The domain name "cvstarr.com" was originally registered by CV Starr California "in or about" 1995. (Plevan Aff. ¶ 3). In June of 2002, the domain name registration was transferred to AIG. (Id. ¶ 4; Dusich Aff. ¶ 9). CV Starr contends that the transfer was effectuated in order to provide AIG with access to the website in order to complete a redesign project. (Dusich Aff. ¶¶ 7-9; Reply Affirmation of Jeffrey Hafter, dated April 28, 2006 ("Hafter Reply Aff.") ¶ 4). However, AIG contends that the domain name was transferred pursuant to a pre-existing corporate policy by which AIG consolidated the trademark registrations of all affiliated websites in AIG's "Corporate eBusiness" department. (Declaration of Thomas Kelly, dated April 26, 2006 ("Kelly Dec.") ¶¶ 3-13). In any case, no redesign project was ever completed. (Dusich Aff. ¶ 10). CV Starr asserts that it will suffer irreparable harm if the website remains under AIG's control after CV Starr California's relationship with AIG terminates on May 14, 2006.

• Stated task:
Please answer these questions from the passage about the "cvstarr.com" domain:
1. Who originally registered the domain name, and roughly when?
2. In what month and year was the registration transferred to AIG?
3. On what date does CV Starr California's relationship with AIG terminate?
The material that comes next is separate from this passage.

• Information provided:
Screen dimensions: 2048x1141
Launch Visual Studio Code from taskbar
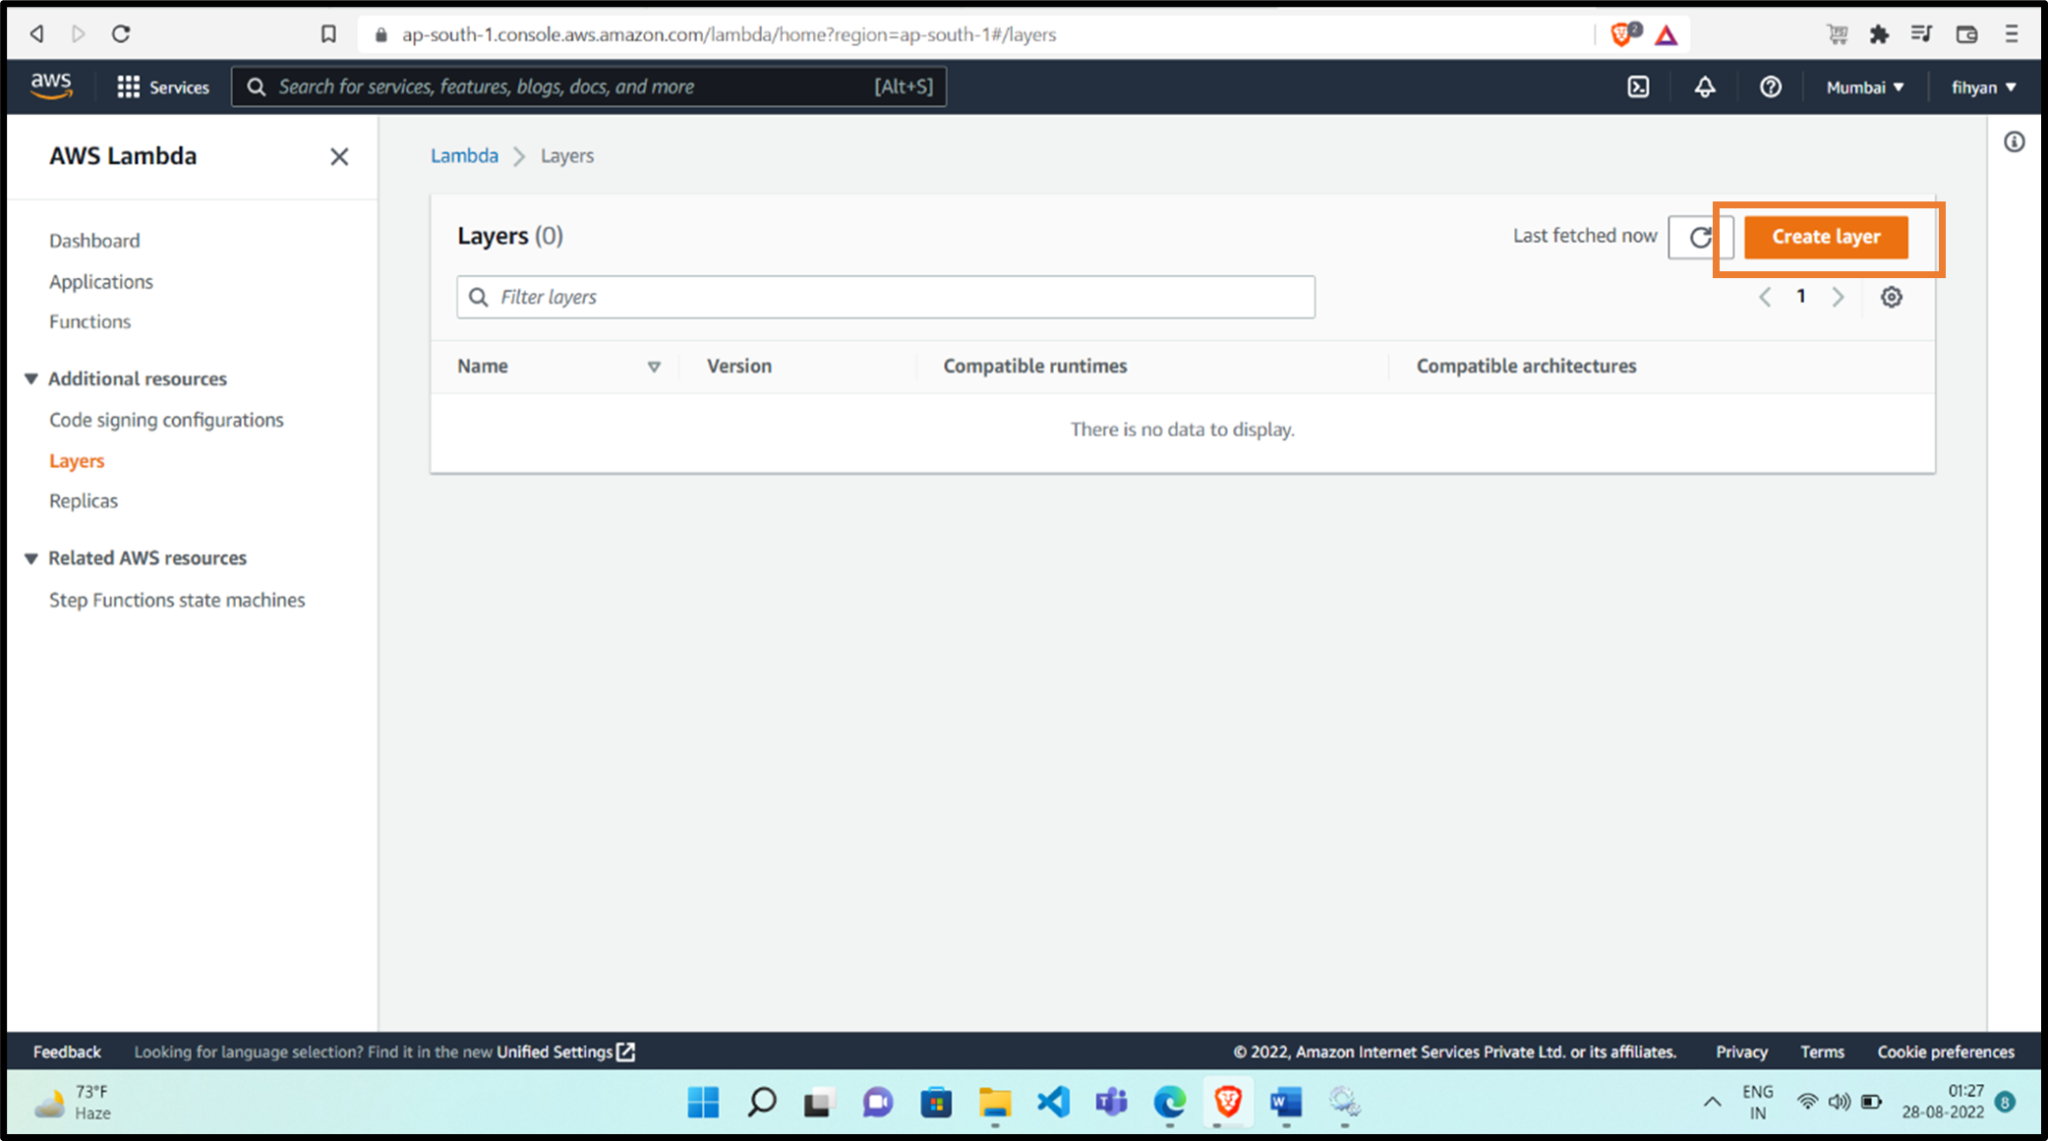[x=1053, y=1103]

• Answer to the task:
1. CV Starr California, in or about 1995.
2. June 2002.
3. May 14, 2006.